Didier Girard, CTO of SFEIR a consulting company based in Paris which has been developing a number of GWT applications, gave a talk to InfoQ on goals, benefits of GWT and how it is different from Microsoft Volta.

Some important points he highlighted about GWT are:

  • GWT is a technology which enables the development of Rich Internet Applications (RIA). GWT is dedicated to building traditional information systems while Flash, SilverLight… puts emphasis on multi-media applications.
  • GWT eliminates page navigation paradigm, this is about a single page application or more exactly an entire application accessed via a single URL. One of the goals of GWT is to give a desktop like user experience with the advantages of zero-deployment and cross-browser compatibility.
  • GWT is very easy to use similar to VB. As long as a developer knows how to create a user interface in Java, he/she can use GWT.
  • In MVC architecture, GWT is the view, there are no necessities for models and controllers for a simple application. Yet, developer can make use of traditional MVC approach when the application becomes more complicated.

Then he pointed out what Volta means:

  • The Volta vision goes considerably beyond GWT. GWT is a Java to JavaScript compiler while (1) Volta is independent of the programming language (a developer can generate JavaScript directly from its preferred programming language). And (2) with Volta, you can develop an application and decide where the code executes later.
  • He supposed that the first capability of Volta is surely useful but the second one is just theoretical.
  • We should think of GWT or Volta as GCC for the web and we should start viewing JavaScript as the universal web runtime and start to forget it as a programming language.
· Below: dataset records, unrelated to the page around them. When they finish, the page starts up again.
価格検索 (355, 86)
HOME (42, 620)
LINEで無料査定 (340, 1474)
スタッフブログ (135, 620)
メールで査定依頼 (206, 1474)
And he had comments on the trend of “browser as a platform” motivated by Google:

Current browsers are incomplete, and this is why Google is developing Gears which includes a local database, a WorkerPool and a local server. This is only the first step. The second step is going to be defining interactions between the browser and the services. Google is now developing APIs to deal with synchronization issues, for instance transactional interactions between the cache and the services. Intermittent connections are really a fact of life, a lot more so than network latency and bandwidth. For instance, an iPhone is not always connected. Google is trying to solve this problem. Many other APIs may be coming for Gears : multiple files uploading API, Crypto API, Logging API, Messaging API, Location API, Desktop Shortcut API, Image Manipulation API (Just check Dion Almaer’s blog for more information). The vision behind Gears is certainly why it won the PCWorld “Most Innovative Product of the Year“.

If you are a java developer, give GWT a try, you will adopt it. And if you are a .NET developer, keep an eye on Volta, it is certainly a keystone of Microsoft web strategy.” concluded Didier Girard.

Though Didier tried to separate GWT from Volta in technology aspect and vision, I found basically they have the same approach. Both aim at generating JavaScript from server-side languages, ceasing browser incompatibility, creating single -page apps etc. How do you think?